■ What the task requires: Continue the HPCwire interview with Thomas Sohmers of REX Computing from the point where it stops.
======== Text extract ========
People to Watch 2016

Thomas Sohmers
Founder and CEO
REX Computing

Thomas Sohmers is the founder and CEO of REX Computing, a High Performance Computing startup that is focusing on developing a new processor architecture targeted at performance, energy efficiency, and scalability for modern HPC and supercomputing workloads. Starting tinkering with simple electronics kits when he was six, Thomas taught himself basic electrical engineering and computer science skills until he developed his first creation, the EyePC monocular head mounted display in 2009, when he was 13. Shortly afterwards, he started an internship at the Institute for Soldier Nanotechnologies, an army research lab at the Massachusetts Institute of Technology, and worked there for three years. While he started off working on rapid prototyping of soldier utilities, he found more interest in embedded and high performance computing systems.

In 2013, Thomas became part of the 2013 class of the Thiel “20 under 20” Fellowship, and later that year started REX Computing.

In his free time, he enjoys augmented and virtual reality systems, general hardware hacking and tinkering, science fiction movies/shows/books/games, and playing guitar.

HPCwire: Hi Thomas. Congratulations on being selected as an HPCwire 2016 Person to Watch. Under your leadership, REX Computing is developing a new chip architecture that is slated to be more powerful and 25 times more energy efficient than anything industry giants are offering today. What do you expect to accomplish in 2016 toward that end?
======== Data excerpts ========
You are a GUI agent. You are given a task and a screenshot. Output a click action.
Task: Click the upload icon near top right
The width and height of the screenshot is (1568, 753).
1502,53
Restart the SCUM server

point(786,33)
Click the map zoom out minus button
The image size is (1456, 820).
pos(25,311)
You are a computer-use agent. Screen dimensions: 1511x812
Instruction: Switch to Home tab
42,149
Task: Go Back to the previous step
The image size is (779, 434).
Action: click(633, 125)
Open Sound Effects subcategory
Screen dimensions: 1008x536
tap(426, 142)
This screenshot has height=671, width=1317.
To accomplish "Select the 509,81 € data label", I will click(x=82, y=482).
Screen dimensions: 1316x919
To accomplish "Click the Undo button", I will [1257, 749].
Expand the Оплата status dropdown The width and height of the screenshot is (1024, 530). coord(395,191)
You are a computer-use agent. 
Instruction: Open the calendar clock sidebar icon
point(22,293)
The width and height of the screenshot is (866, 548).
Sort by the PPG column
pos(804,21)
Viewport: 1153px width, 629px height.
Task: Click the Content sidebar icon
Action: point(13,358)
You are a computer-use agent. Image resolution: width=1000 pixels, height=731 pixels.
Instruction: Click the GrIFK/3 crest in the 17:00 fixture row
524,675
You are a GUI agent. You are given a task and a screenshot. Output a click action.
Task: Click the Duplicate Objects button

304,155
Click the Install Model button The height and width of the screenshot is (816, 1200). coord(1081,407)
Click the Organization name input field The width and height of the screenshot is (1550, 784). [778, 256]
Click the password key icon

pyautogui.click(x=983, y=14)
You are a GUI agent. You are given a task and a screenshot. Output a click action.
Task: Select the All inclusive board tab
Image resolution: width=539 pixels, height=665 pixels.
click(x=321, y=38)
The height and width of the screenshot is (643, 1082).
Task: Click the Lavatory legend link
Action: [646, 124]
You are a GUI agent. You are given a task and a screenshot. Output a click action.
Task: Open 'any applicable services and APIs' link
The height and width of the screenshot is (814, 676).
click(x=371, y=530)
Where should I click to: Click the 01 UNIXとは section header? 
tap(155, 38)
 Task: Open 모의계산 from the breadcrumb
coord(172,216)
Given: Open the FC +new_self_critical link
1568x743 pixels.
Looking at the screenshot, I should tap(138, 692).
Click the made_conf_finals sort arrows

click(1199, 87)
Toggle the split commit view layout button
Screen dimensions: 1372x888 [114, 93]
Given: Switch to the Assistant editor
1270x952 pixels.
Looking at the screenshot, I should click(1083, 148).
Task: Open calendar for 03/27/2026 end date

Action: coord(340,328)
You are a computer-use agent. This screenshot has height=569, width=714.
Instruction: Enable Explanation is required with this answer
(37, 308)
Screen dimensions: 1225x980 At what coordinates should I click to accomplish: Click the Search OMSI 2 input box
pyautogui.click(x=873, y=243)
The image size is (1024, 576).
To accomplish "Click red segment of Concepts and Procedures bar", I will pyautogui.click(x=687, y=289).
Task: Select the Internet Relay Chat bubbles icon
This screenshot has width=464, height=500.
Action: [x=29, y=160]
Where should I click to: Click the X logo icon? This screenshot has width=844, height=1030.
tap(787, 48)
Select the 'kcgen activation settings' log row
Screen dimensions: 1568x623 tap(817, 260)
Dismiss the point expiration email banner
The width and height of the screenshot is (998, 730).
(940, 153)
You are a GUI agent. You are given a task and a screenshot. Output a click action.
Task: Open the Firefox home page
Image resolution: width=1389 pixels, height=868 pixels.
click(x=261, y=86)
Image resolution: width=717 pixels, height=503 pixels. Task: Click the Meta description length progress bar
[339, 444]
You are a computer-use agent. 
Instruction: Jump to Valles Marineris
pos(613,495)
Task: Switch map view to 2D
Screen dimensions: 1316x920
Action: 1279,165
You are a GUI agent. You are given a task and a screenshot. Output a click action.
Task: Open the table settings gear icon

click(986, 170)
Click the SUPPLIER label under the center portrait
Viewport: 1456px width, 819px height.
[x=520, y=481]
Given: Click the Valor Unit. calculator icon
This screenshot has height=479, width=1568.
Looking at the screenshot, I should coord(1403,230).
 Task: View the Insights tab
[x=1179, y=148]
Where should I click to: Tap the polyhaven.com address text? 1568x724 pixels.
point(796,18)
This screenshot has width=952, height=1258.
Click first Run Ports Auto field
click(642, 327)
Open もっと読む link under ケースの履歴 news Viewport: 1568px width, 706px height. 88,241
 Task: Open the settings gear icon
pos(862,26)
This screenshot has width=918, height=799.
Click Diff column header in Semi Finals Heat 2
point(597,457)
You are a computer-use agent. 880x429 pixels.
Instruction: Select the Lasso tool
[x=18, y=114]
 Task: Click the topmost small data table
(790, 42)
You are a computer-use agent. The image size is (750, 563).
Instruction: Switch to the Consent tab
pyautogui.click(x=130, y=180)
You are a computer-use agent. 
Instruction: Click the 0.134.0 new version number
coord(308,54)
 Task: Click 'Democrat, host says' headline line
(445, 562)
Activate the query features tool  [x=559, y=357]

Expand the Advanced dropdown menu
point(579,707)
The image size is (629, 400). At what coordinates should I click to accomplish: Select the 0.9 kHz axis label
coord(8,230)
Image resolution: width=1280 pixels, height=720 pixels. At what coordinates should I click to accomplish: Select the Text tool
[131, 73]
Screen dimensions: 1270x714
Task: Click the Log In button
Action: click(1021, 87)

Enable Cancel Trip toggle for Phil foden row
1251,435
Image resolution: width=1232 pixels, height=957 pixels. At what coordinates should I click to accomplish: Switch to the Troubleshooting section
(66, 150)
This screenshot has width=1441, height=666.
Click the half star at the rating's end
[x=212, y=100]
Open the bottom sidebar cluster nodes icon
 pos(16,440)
========
■ Expected answer:
Thomas Sohmers: The real big thing that’s happening this year is that we’re going to be getting our first silicon back. Most people think that getting silicon is a huge, expensive process that requires hundreds of people and tens to hundreds of millions of dollars, but right now we’re just a team of six people with just $2 million to get our first silicon back later this summer. So we’re taping out our first 16-core prototype test chip in May, and should be getting those chips back in the July-August timeframe. This is a test chip, so it’s not a full commercial product, but we will be evaluating with early customers this year.

HPCwire: I’m sure our readers would love to hear more about what differentiates your design from any existing architectures, and in particular what elements have opened the door for these performance milestones. Could you share a bit more about the technical aspects of the Neo processor?

Sure, I’ll start with the overview. The key thing from a high level is we have a two-dimensional tiled mesh architecture. This test chip we’re making is 16 cores, so four by four, and our full production chip, which is slated for early-to-mid 2017, is for 256 of these cores.

Each core is a VLIW 64-bit, fully capable core that has a double-precision, IEEE-compatible floating point unit, ALU and two of our load / store units. So the idea is that every single one of our cores is quad-issue and we’re aiming to get three out of the four functional units operating every single core cycle, and in some cases all four. The VLIW concept has scared a lot of people we have talked to, but we have very good reason to believe that we have solved a large part of the VLIW scheduling problem that has plagued these sort of architectures making it into most systems. We will be talking more about how we have done this later this year.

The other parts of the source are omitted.